_Records to use_
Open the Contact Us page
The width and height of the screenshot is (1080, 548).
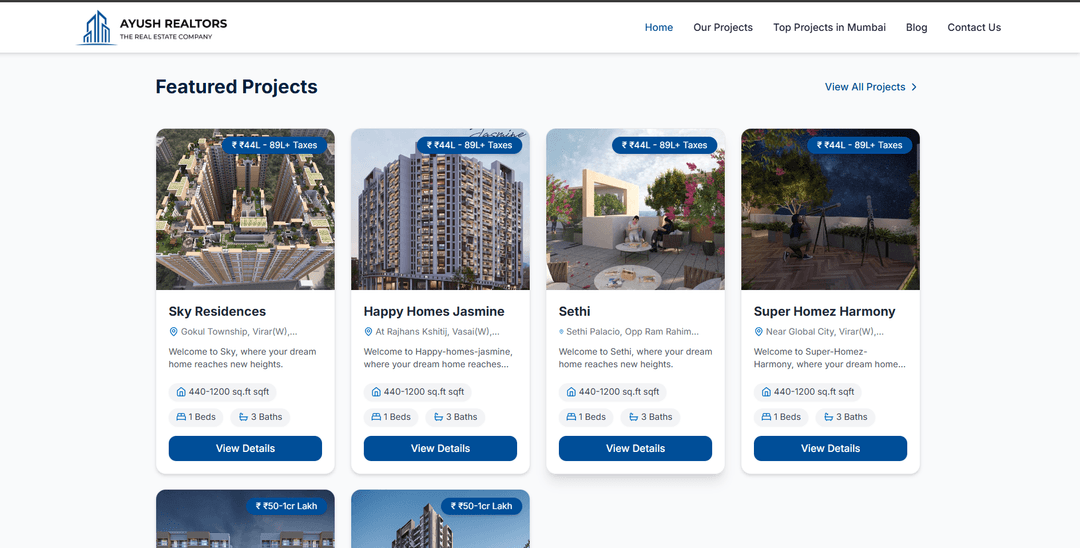pos(973,28)
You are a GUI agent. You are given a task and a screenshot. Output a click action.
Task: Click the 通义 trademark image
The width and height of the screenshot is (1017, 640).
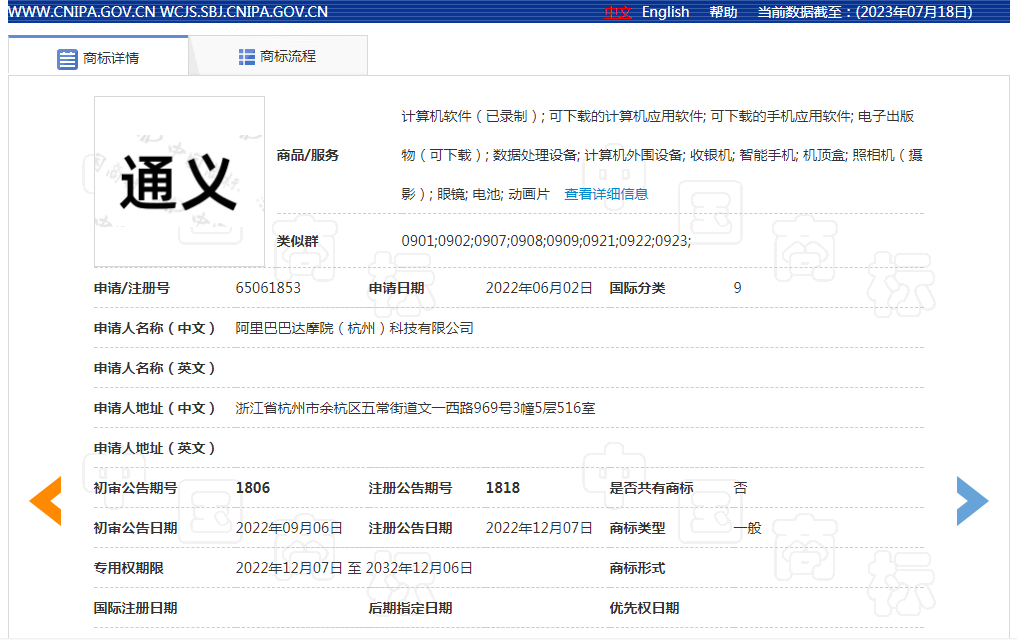[x=179, y=181]
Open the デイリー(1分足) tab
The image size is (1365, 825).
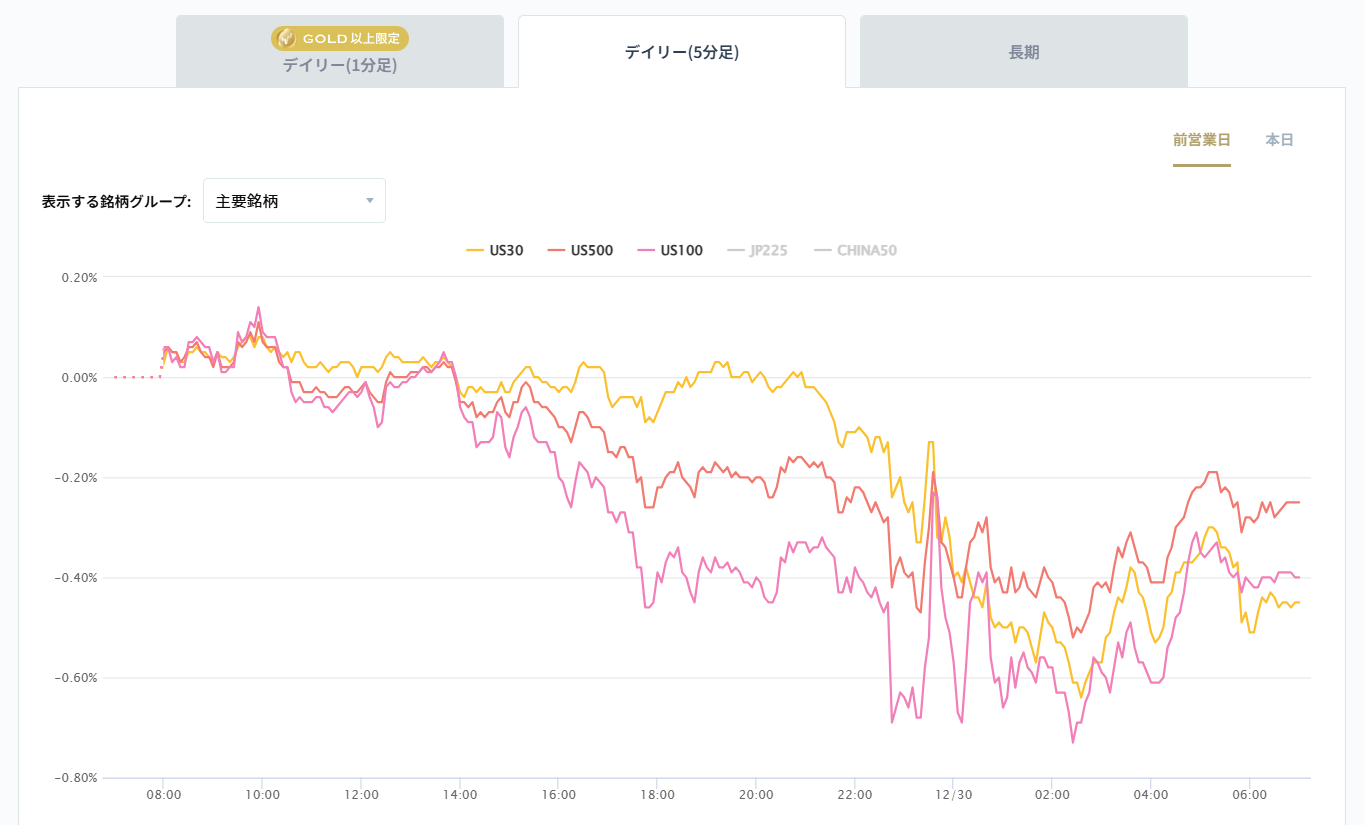pos(340,66)
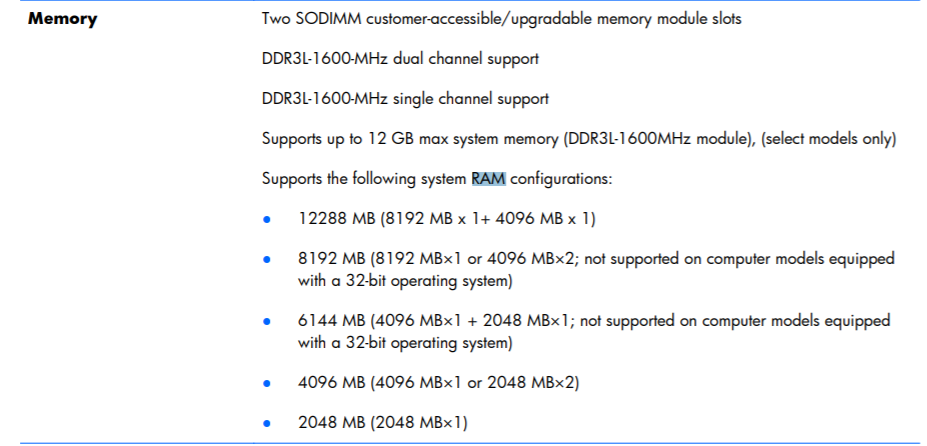Click the DDR3L-1600-MHz single channel support line
The height and width of the screenshot is (446, 927).
[405, 99]
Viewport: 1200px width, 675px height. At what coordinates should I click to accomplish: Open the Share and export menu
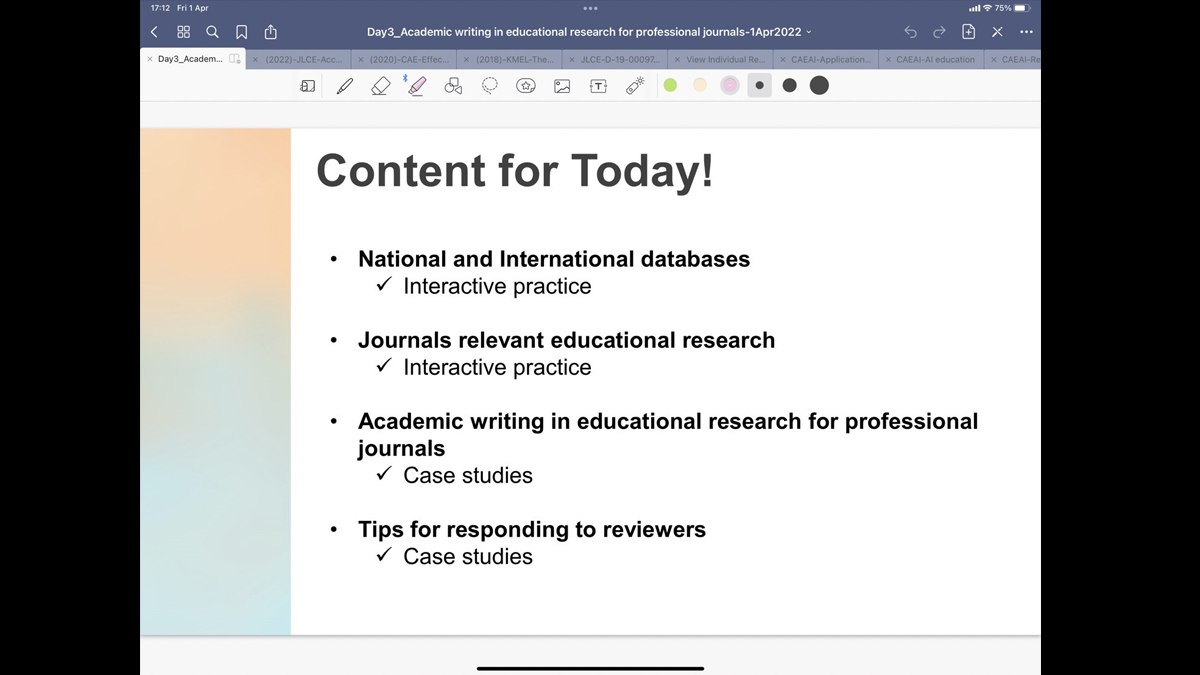(x=270, y=32)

_Exercise aim_
All lines from the one holding "The width and height of the screenshot is (1080, 548)." to the end of the listing above need to be duplicated exactly. None of the pictures should be included.

_Expected output_
The width and height of the screenshot is (1080, 548).
pos(973,28)
You are a GUI agent. You are given a task and a screenshot. Output a click action.
Task: Click the 通义 trademark image
The width and height of the screenshot is (1017, 640).
[x=179, y=181]
Open the デイリー(1分足) tab
The image size is (1365, 825).
pos(340,66)
Click the DDR3L-1600-MHz single channel support line
The height and width of the screenshot is (446, 927).
[405, 99]
Viewport: 1200px width, 675px height. At what coordinates should I click to accomplish: Open the Share and export menu
(x=270, y=32)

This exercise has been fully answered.